A Promotion/Relegation Primer
I’m working on a pretty sizable article about why Major League Soccer won’t adopt a system of promotion/relegation, and it occurred to me that there are a lot of folks who aren’t very familiar with the concept. It’s a system that is employed in most of the soccer leagues across Europe to reward teams for doing well, and punish teams who are less than good.
Before we get into the practical explanation, here’s what The Wiki says:
In many sports leagues around the world (with U.S., Canadian and Australian professional leagues being the most notable exceptions), promotion and relegation is a process that takes place at the end of each season in which teams are transferred between divisions. The best-ranked teams in each division are promoted to the next-highest division, and at the same time the worst-ranked teams in the higher division are relegated (or demoted) to the lower division. This process may continue down through several levels, with teams being exchanged between levels 1 and 2, levels 2 and 3, levels 3 and 4, and so on. Sometimes, qualifying rounds are used to promote and relegate.
So, now that you know how it’s defined let’s put that knowledge to use, using baseball as an example because baseball in America is a multi-tiered system. We’ll look at the American league and its lower leagues, namely the International League.
First we have to break all ties between teams. So your Columbus Clippers are no longer the AAA affiliate of the Cleveland Indians, and so on. Each team and each league are now their own entity. Get it? (Now, even though each league is independent, they all have agreements with each other allowing for pro/rel, as well as uniformity of rules, etc.)
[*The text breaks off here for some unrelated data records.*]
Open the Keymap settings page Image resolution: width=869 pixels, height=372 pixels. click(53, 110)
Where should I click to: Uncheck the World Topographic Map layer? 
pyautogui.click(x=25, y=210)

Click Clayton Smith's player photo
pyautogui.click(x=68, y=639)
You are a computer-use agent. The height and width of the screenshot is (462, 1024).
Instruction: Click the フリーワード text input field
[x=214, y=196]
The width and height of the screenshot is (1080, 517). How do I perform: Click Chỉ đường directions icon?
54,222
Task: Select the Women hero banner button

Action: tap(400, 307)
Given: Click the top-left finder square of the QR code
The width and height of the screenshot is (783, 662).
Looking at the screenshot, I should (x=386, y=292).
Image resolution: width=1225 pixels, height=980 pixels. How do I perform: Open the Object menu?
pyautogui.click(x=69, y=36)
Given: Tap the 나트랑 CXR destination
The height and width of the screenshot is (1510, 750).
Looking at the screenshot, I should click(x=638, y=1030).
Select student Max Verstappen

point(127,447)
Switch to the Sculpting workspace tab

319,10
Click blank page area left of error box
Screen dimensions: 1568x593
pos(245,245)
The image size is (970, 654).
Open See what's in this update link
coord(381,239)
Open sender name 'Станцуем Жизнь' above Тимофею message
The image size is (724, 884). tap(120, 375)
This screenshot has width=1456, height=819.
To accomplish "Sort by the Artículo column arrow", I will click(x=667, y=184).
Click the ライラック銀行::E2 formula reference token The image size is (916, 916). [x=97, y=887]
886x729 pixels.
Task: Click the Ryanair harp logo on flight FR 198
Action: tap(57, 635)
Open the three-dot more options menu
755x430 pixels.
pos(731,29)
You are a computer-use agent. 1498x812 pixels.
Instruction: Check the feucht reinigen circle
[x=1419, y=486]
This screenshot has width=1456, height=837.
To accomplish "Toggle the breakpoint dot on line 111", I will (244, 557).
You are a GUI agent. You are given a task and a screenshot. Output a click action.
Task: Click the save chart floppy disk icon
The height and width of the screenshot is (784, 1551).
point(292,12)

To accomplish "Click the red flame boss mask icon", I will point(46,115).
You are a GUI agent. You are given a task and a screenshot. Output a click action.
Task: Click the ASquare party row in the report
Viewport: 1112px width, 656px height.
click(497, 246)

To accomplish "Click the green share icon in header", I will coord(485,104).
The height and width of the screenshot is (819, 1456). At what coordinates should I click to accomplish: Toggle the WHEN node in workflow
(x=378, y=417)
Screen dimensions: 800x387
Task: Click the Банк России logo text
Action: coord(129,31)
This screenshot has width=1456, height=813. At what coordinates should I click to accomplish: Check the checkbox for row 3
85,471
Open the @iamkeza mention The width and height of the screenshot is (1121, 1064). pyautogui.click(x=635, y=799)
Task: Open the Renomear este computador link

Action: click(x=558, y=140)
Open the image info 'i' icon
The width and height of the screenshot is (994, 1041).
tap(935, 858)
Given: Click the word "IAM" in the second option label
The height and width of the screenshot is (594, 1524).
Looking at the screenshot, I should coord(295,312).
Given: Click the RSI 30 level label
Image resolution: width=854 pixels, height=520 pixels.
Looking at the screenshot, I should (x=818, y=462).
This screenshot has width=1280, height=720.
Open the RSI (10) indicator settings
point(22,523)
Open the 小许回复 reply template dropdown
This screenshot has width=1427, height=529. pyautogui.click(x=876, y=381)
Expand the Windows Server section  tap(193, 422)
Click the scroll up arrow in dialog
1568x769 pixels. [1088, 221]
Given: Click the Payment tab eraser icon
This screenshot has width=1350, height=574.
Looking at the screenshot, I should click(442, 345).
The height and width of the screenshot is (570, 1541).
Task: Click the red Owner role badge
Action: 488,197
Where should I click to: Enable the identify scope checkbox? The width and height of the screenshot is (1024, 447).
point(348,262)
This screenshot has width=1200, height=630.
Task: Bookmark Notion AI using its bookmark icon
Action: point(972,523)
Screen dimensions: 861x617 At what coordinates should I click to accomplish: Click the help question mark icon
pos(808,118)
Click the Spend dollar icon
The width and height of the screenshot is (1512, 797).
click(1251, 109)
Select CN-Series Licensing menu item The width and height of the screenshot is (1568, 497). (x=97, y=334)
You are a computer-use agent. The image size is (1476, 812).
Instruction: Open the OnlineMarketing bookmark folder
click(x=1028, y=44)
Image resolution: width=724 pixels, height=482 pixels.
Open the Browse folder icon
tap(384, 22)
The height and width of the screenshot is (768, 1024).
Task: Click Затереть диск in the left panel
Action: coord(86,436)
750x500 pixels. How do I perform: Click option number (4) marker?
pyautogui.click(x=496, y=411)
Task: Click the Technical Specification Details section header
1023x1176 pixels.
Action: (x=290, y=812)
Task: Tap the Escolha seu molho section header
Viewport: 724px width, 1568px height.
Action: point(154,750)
Ok, now that we’ve made every team its own club the fun can begin. The IL has its own playoff system, and the 2008 winner was was the Rochester Red Wings. Second place, via the playoffs, went to the Durham Bulls with the Louisville Bats collecting third. The three worst teams in the AL for 2008 were were Baltimore, Detroit, and Seattle.
Now, if baseball had promotion and relegation, Rochester, Durham, and Louisville would have played 2009 in the AL, with the Orioles, Tigers, and Mariners playing in the IL. The teams would not move geographically, or change anything about their team, they would just move up, or down, a league. And therefore be rewarded, or punished, for their performance last year. Hence the name: Promotion/Relegation.
And the same would happen all the way down through the lower leagues. The cool thing about a system like this is that you could start a baseball team and play in the local recreational league and, in theory, move all the way up to the Big Leagues. The downfall is that a Major League team could fall all the way to the point where it is just a barely a team playing in a local rec league. If only the Yankees could fall so far.
There comes a point though where you can’t get relegated anymore, and most teams just fold when they’ve fallen that far. A lot of teams fight and claw but most don’t survive, and teams fold more than people would like to admit.
There are all sorts of economic factors that play into a system like this, as you can imagine. How much money would a Major League team would lose in TV deals alone of it were to play in a lower league next year? And then there’s all the sponsorship cash, the endorsements, and every other revenue stream. It has been said that dropping from the top level of British soccer is worth $50 Million. But the value of going up, from the second tier to the first, can’t be measured.
I’m not even going to scratch the surface of what impact this system would have on college baseball. But I will say that it wouldn’t be positive.
So that’s the story about promotion/relegation. It seems kind of crazy at first, and it would take some getting used to if one were to move over there. But it works for them, and might have worked for us. But because of the way our leagues were formed and are maintained, we’ll never see it on this side of the pond.


great write up. Check out a book called “Bloody Confused” real in depth look at an american sports writer’s journey thorough an English football season. Top notch!
Actually, I have. It’s a great read, and does a good job of busting some of the myths about the EPL and tells a pretty endearing “fish-out-of-water” story in the process.
I really like Chuck Cullpepper, I’ve been reading him since he was a writer in Kentucky.